I suggest neither because I have a Dell t20
and for future proofing they suck. Only one fan in rear for ventilation. Now if you only plan to ever run one or two disk and that nvme than you may be ok. Just remember going forward you will hit a limit with the case and motherboard layout.
a lot relies on the motherboard. many dells designed the motherboard so that it could only be used in a specific case.
many could be mounted in different cases (IE. larger cases and with the use of additional fans (those types you could connect to the power supply) cooling and space was not an issue.
with this in consideration will the board be sufficient and will it offer opportunities for future upgrade.

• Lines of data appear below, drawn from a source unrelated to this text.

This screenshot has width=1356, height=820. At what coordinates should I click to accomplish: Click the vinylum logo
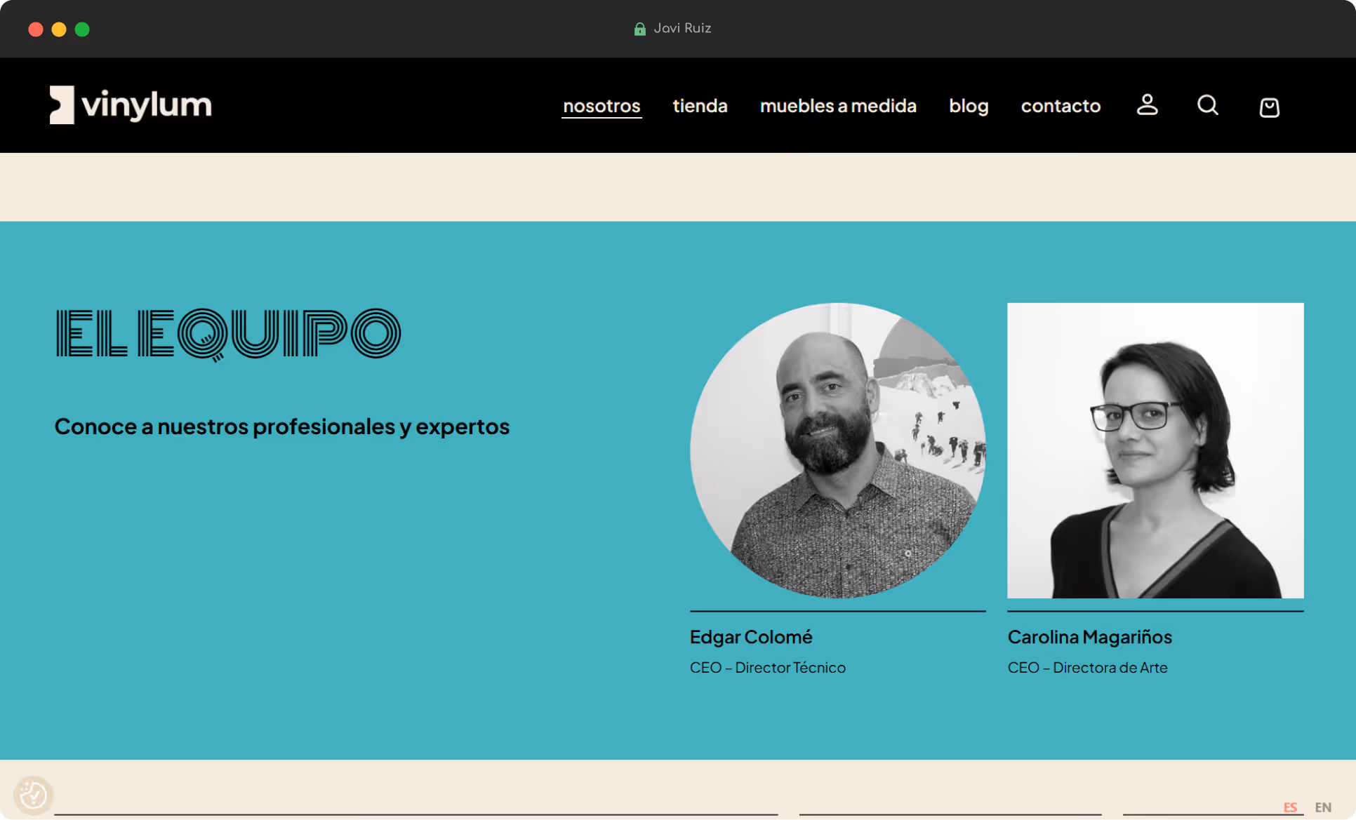coord(131,105)
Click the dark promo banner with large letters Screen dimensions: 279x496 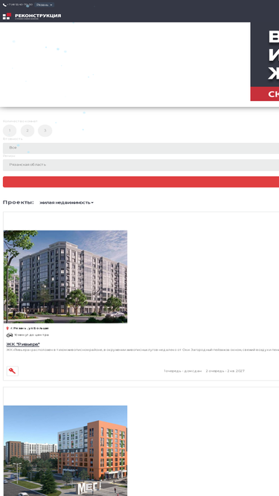coord(265,54)

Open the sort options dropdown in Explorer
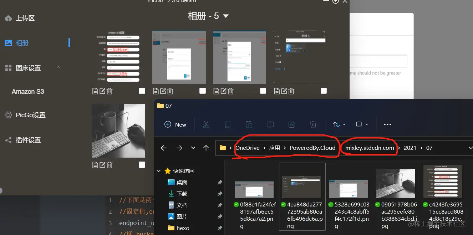tap(338, 124)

dell does make some good systems But as @ sanfordvdev stated they suck for future proofing. (Not to mention sometimes the bios may be problematic.
For most system i build I avoid dells
just about any atx case will do
I usually build custom stand alone servers so i tend to pick up cases with a lot of room for drives and preferably multiple places for cooling gear
( gaming cases are really good for this)
but for server purposes they dont have to be pretty just big enough for the number of drives you wish to put in them.
quite often with some systems brought into my shop If the case and power supply is in good shape it gets a good cleaning and is put aside for building someone a cheap nas server
not generally usually you have to purchase a server with a backplane set up for psu redundancy such as some dell poweredge server systems, and ibm server systems (High end machines) and those are not cheap.